The most influential among them, yet small in number, were urban Turkish liberals who were impressed by the “transformation” apparently led by the Erdoğan-Gül-Arınç team: The EU and its political criteria would no longer be denounced as a “Christian club,” and Erbakan’s Gaddafi-style “Just Order” economic program would be replaced by the rules of market economy. Some liberals thought that once “military tutelage” could be pushed back - by Islamic liberals, or “conservative democrats” as they liked to be called - there would be no obstacle left to stop Turkey from becoming an “advanced democracy.” Politicians in the U.S. and Europe were more than willing to buy that narrative. The honeymoon of liberals with the AK Parti was effectively ended by the way Erdoğan reacted to wave of Gezi Park protests in summer 2013, which he claimed was a “coup attempt” against the government.

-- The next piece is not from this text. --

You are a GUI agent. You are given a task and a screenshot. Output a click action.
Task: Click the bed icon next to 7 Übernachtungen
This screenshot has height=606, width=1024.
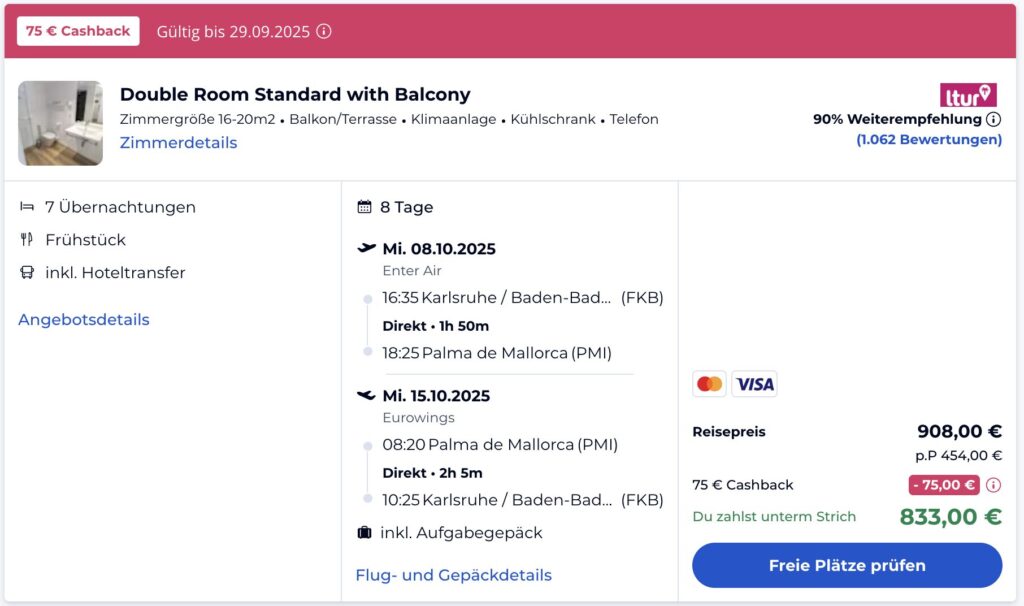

A second group within the early AK Parti was made up of pious (or traditionalist) Kurds. These have always disliked the leftist Kurds and the PKK and were the main reason why the AK Parti was able to attract more Kurdish votes than the pro-Kurdish parties until this year’s June 7 election, in which the Peoples’ Democratic Party (HDP) became a favorite not only of a majority of Kurds but also of Turkish liberals.
A third group within the AK Parti was made up of the quiet Anatolian constituents with a pacifist Sunni-Islam outlook, who used to vote for center-right parties for decades, including Islamist orders and groupings. Such groupings were like the followers of Fethullah Gülen. By the time the AK Parti came to power, the latter were already well-organized within the state apparatus, especially in the judiciary and the police. Erdoğan/the AK Parti therefore made use of their capabilities to push the military out of politics, while also pushing secular, leftist-democrats out of the system. That alliance came to an end in 2012, when pro-Gülen prosecutors attempted to interrogate the head of the National Intelligence Agency (MİT) because of his contacts with the PKK, which were actually being carried out upon Erdoğan’s orders.
In the AK Parti’s Sept. 12 congress, Erdoğan initiated an inner party purge, believing that a more homogenous party would guarantee a better outcome in the Nov. 1 election, regaining the party’s parliamentary majority and giving him the opportunity to exercise extensive executive powers without bothering to change the constitution.
There have been many politicians in Turkey and elsewhere in the past who thought that such a political catharsis could guarantee success for them. Some of them even had short-term success. Perhaps future history books will mention Erdoğan and his AK Parti as the first example in history of achieving long-lasting success by pushing away old friends while all the time gaining more power.